__Written instruction__
Please copy the listing below again, from the line with "I will 82,61." to the line with "pos(14,328)", keeping both of those lines.

###

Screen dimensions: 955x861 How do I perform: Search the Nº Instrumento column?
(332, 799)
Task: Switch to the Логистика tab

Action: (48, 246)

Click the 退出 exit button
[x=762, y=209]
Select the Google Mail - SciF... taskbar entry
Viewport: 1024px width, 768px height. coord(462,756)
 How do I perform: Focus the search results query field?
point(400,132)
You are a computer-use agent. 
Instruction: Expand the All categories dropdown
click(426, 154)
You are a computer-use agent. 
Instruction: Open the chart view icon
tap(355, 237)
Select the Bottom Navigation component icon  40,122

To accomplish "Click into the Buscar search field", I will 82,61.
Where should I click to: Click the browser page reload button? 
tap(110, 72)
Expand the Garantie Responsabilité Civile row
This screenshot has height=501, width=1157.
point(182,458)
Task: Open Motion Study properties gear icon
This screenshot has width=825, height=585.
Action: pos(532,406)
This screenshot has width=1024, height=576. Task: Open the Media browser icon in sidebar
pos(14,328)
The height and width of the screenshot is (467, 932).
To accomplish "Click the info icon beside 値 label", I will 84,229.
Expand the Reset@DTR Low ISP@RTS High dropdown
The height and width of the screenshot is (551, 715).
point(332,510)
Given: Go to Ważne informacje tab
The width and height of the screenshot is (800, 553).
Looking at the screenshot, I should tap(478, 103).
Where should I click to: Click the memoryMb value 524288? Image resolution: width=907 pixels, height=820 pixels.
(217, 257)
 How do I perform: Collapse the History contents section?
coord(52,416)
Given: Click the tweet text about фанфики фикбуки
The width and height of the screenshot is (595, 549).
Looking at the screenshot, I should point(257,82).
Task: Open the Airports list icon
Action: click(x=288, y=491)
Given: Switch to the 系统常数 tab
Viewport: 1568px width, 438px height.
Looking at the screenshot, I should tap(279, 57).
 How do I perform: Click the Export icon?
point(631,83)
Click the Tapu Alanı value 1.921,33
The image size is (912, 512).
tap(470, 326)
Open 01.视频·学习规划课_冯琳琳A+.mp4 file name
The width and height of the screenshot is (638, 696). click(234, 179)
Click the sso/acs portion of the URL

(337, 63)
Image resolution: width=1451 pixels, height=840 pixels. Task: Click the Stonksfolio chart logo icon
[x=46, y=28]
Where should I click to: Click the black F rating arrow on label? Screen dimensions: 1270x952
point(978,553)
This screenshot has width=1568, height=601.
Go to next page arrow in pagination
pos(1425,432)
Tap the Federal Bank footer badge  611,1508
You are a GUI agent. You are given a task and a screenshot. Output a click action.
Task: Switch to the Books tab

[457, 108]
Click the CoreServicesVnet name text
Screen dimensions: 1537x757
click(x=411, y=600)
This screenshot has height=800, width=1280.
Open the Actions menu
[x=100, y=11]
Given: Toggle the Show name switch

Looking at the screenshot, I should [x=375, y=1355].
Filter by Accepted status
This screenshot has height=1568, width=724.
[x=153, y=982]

###

__Solution__
To accomplish "Click into the Buscar search field", I will 82,61.
Where should I click to: Click the browser page reload button? 
tap(110, 72)
Expand the Garantie Responsabilité Civile row
This screenshot has height=501, width=1157.
point(182,458)
Task: Open Motion Study properties gear icon
This screenshot has width=825, height=585.
Action: pos(532,406)
This screenshot has width=1024, height=576. Task: Open the Media browser icon in sidebar
pos(14,328)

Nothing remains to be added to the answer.